Some IR lawyers believed French had misinterpreted the High Court decision on which he based that determination, C-cks, and thought at the time the issue would be resolved once the matter went before the High Court. It never did, because WorkChoices was introduced and overhauled the IR system completely.

But again, there was a catch. French excluded contractors, but he included other things. The AMWU had sought to include in its agreement an outright ban on redundancies unless coal sales collapsed. French found that did pertain to the employer-employee relationship. “The security of tenure, as against redundancy, which the clause offers, lies at the core of the employer-employee relationship,” he found. And in his reasoning on why banning contractors was not a “matter pertaining”, French noted that the High Court had separately concluded that union demands that contractors be paid the same as employees was proper.

So the effect of Wesfarmers was to deny unions the right to include outright bans on contracting out in agreements, but to include bans on redundancies and include demands that contractors be paid the same as employees. Which seems the greater interference in managerial prerogative?
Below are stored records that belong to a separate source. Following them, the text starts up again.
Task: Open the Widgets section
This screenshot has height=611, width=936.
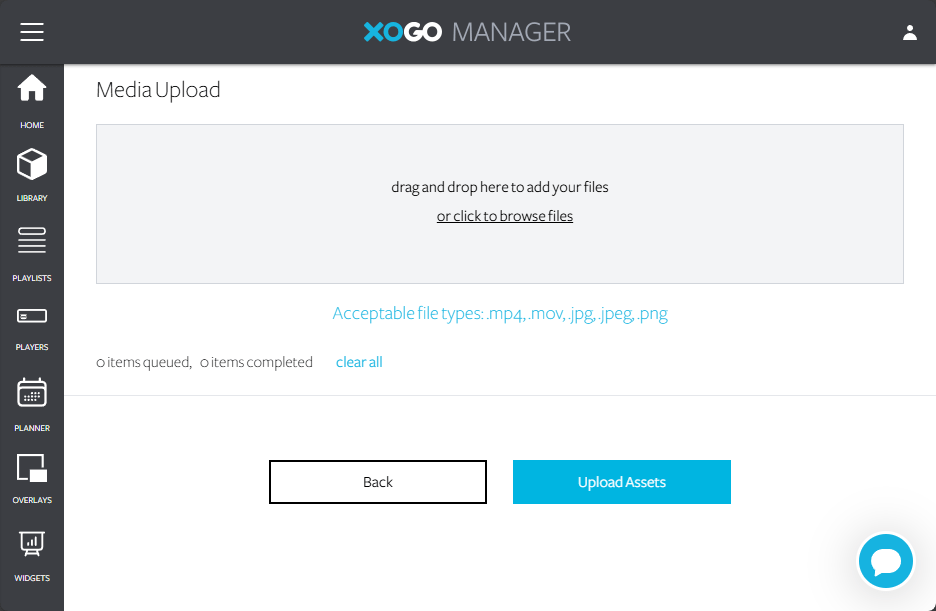Action: [32, 554]
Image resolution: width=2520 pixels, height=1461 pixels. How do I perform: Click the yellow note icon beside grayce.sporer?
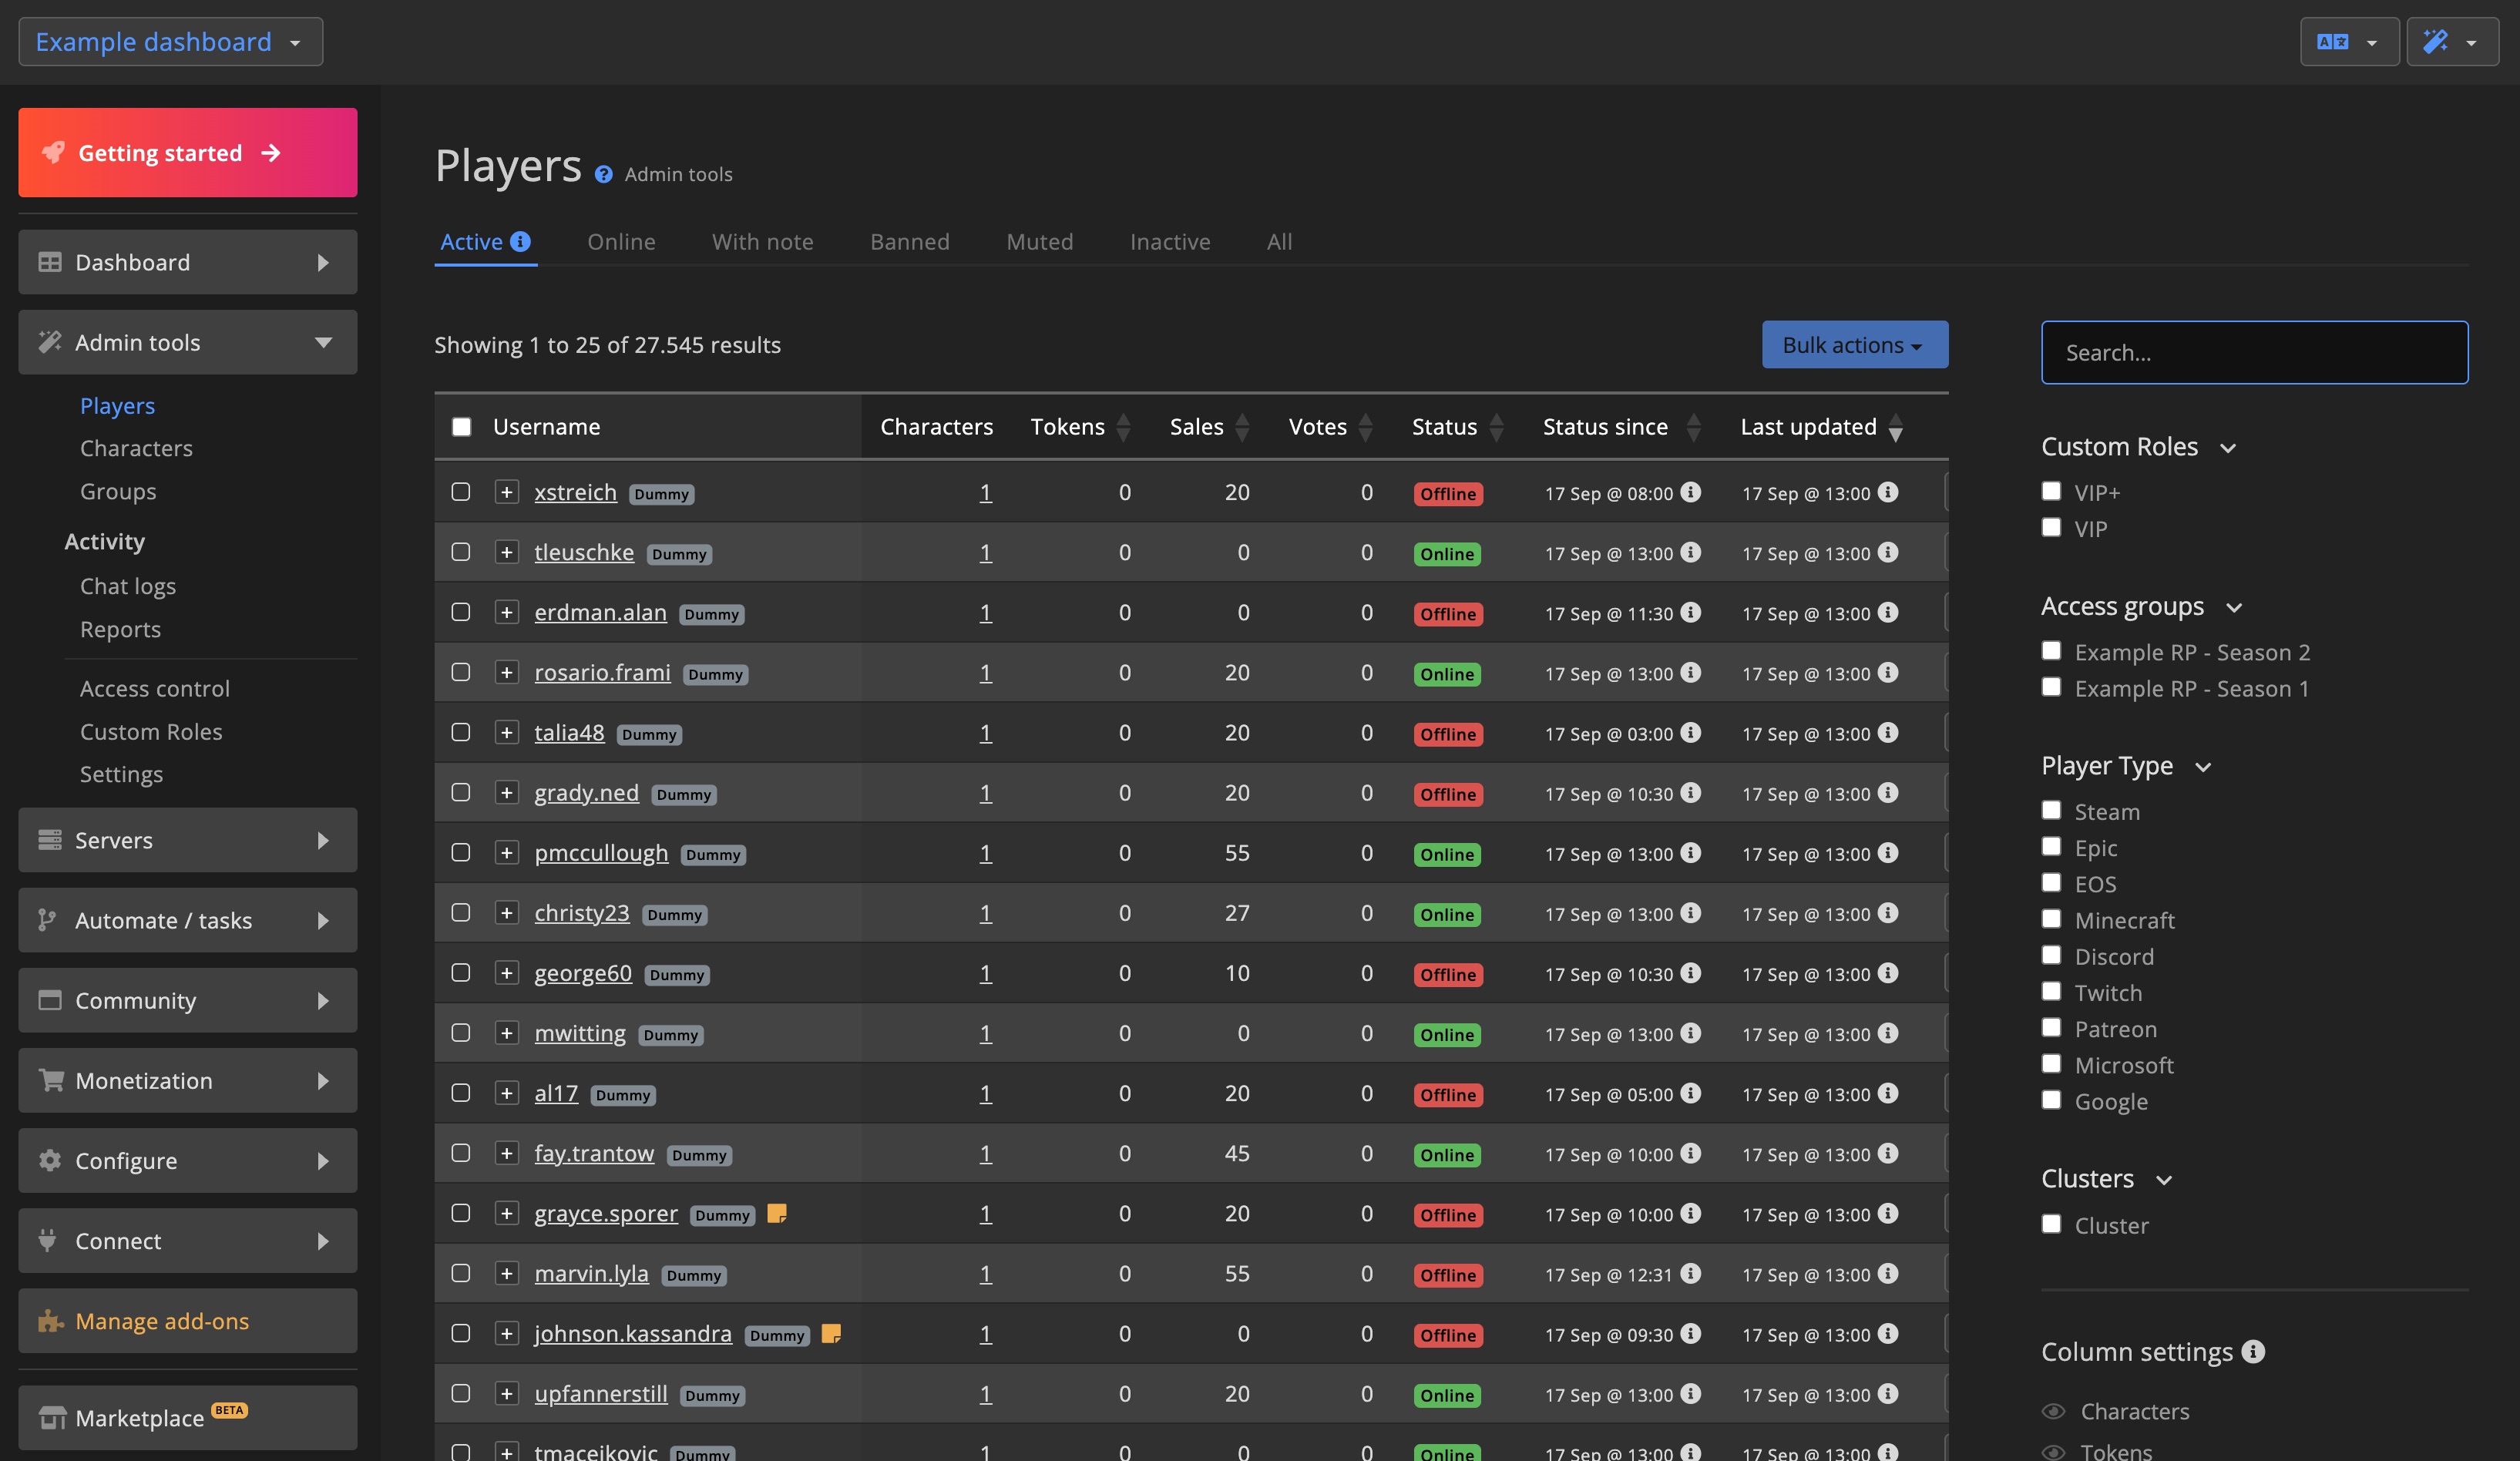[776, 1213]
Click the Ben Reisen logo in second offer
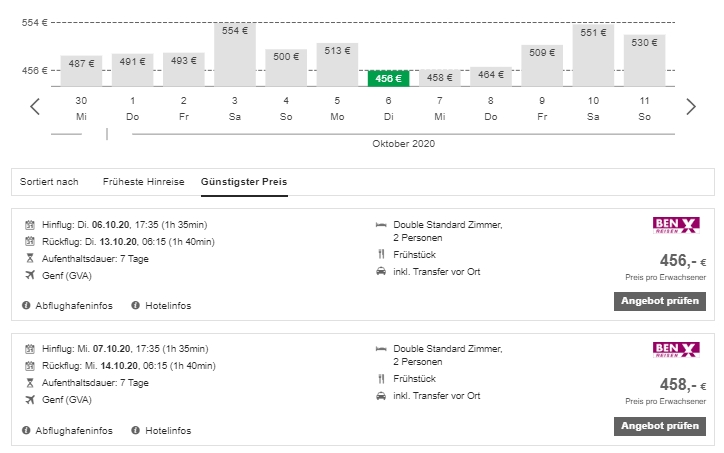The image size is (724, 453). (676, 350)
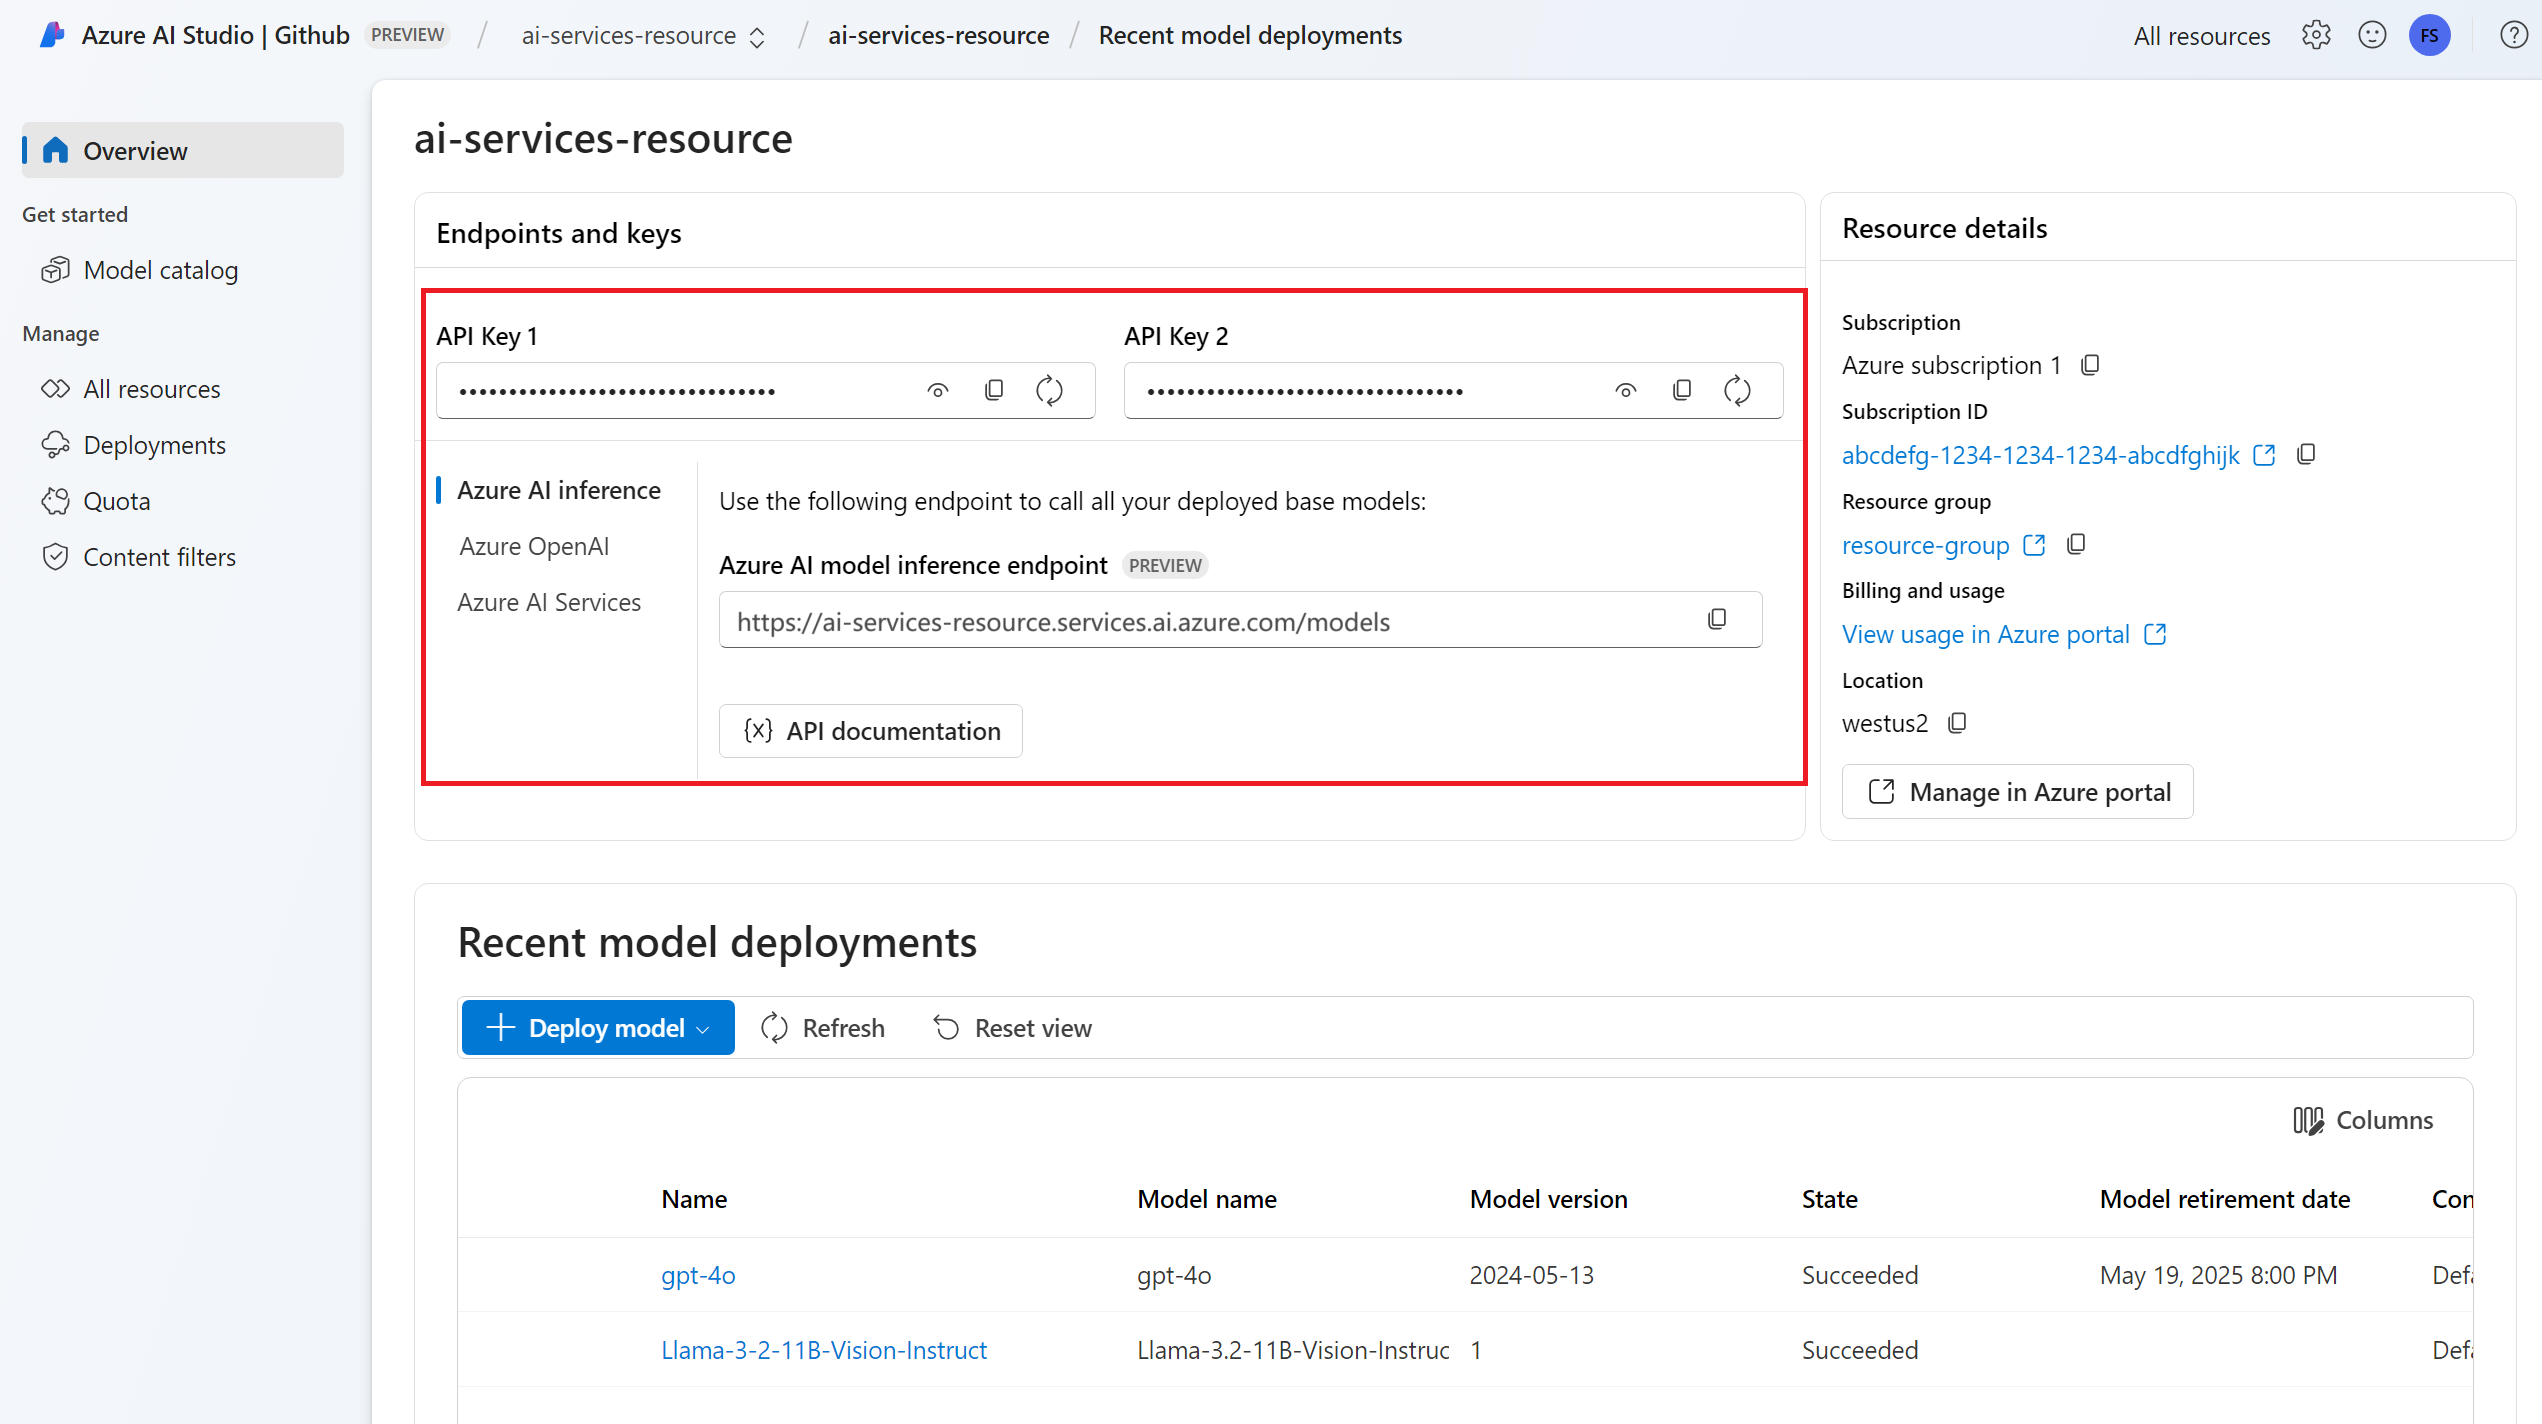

So some kind of restriction on unions’ right to “interfere” with management existed for four years only, and for two of those it was limited to the specific issue of attempts to outright ban contracting out. Contrary to those who claim the Fair Work Act goes beyond what was “traditionally” allowed, the current Act essentially restores the situation that applied for most of the period of the Howard government and before it.

The real innovation in all this has come from employers restructuring themselves and their operations to cut costs by outsourcing or offshoring work. In the Qantas case, the “outsourcing” is to other companies established and owned by Qantas but with poorer conditions and wages. In the construction industry, sham contracting is rife and has a significant impact on income tax revenue. Unions have “traditionally” had the right to try to contest this under IR law, except for the period under WorkChoices.

The government and unions like to suggest any changes to the current IR framework represent a move “back to WorkChoices”. In the case of what matters can be included in agreements, they’re quite correct.